LionSteel is expanding its suite of modern traditionals with the Jack series. The pattern is available in three different configurations, each with an added functional element.
The basic format underlying the trio of Jack models is that of a (no surprise here) jackknife. Its clip point blade runs to 3.03 inches in length, so users will have plenty of real estate for the classical suite of EDC tasks: opening boxes, slicing up apples, whittling, carving your name in a tree, etc. The blade opens with the same French cut-style nail mark that LionSteel implemented on some of the Jack’s stablemates, like the bestMAN and Barlow models.

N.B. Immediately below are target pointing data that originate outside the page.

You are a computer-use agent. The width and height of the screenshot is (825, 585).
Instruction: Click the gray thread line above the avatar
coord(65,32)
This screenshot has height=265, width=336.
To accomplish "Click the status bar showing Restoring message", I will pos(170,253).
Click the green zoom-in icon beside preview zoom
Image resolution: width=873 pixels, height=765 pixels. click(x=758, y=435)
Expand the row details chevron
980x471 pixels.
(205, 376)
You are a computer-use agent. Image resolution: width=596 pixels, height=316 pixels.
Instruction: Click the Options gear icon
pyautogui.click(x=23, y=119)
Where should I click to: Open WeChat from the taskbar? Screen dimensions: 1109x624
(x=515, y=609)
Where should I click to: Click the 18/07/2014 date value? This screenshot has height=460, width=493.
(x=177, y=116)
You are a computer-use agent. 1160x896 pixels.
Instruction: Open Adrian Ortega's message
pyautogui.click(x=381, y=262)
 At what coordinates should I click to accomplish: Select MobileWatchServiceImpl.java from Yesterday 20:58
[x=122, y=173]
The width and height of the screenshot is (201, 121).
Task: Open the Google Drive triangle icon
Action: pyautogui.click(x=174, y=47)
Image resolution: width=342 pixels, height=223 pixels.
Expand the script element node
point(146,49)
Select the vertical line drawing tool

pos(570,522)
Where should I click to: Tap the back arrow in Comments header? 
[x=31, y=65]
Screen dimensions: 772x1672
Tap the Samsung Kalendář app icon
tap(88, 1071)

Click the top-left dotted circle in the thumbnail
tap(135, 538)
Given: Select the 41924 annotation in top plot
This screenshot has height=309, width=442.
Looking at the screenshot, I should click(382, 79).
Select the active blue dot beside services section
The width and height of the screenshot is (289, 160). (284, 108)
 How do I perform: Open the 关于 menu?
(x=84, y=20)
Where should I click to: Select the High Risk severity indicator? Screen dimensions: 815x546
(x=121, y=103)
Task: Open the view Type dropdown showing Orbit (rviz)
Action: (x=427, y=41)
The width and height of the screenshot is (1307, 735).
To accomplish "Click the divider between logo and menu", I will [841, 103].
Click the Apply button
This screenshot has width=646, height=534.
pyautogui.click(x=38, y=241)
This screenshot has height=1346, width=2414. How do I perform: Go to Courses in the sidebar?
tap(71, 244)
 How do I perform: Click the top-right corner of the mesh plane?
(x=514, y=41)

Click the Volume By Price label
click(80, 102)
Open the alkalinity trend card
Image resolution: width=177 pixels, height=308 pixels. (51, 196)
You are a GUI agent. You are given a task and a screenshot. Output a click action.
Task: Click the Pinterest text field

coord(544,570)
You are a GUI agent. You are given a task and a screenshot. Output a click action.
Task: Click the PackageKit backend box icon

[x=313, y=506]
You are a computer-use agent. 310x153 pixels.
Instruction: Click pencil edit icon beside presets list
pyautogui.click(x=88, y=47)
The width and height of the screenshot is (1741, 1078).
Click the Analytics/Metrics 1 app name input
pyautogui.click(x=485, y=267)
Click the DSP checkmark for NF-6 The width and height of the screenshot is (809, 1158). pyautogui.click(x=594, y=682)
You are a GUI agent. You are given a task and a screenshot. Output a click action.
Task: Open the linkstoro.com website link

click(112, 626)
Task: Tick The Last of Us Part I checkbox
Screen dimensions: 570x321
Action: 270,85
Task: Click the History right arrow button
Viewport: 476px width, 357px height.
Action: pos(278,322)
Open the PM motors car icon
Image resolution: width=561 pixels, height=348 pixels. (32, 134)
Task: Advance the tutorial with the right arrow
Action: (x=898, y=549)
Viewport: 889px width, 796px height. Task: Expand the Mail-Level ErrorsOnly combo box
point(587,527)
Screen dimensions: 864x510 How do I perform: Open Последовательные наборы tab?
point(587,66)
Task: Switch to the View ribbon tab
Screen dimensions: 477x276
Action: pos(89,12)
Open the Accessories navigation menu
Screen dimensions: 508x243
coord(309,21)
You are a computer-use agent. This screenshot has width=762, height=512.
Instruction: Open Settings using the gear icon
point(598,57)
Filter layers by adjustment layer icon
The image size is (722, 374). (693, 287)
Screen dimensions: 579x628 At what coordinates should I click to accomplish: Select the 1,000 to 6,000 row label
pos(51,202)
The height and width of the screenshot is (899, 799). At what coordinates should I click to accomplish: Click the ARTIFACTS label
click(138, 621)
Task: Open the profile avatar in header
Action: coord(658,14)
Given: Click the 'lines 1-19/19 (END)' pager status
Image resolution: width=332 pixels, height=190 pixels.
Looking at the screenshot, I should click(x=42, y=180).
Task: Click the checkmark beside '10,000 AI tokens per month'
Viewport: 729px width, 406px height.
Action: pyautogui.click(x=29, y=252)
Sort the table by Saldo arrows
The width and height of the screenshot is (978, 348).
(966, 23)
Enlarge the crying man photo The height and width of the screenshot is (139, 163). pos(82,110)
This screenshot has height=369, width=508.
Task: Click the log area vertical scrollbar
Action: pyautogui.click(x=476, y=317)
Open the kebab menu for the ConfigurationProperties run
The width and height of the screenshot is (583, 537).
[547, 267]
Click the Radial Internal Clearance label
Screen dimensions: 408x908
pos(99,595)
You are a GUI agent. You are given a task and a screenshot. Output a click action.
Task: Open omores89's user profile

Another LionSteel trope is in play on the Jack, and that’s the blade steel: the Maniago maker chose M390 for this one, which gives the Jack very modern levels of edge retention and corrosion resistance alongside its classic design cues. Another departure from tradition comes in the fact that the Jack’s single bolster handle is screwed, rather than pinned, together; thus users are able to disassemble their knife for maintenance or tinkering as they would any other modern folder.
In terms of options, there is of course the expected gamut of handle scale options: carbon fiber, green canvas Micarta, black G-10, Santos or olive wood. But the bigger choice potential buyers will have to make is which additional tools, if any, they want on their Jack. You can choose to keep it simple, with no extra implements; add in a bottle opener-combination-screwdriver arm that opens from the same side as the blade; or go all the way and also get a corkscrew arm on the off-side scale.
A canvas Micarta Jack with all the fixings
No matter which configuration you choose, the Jack is a lightweight knife; with the blade by itself it comes in at 1.87 oz.; 2.36 oz. with the screwdriver added; and 2.79 oz. with all three tools.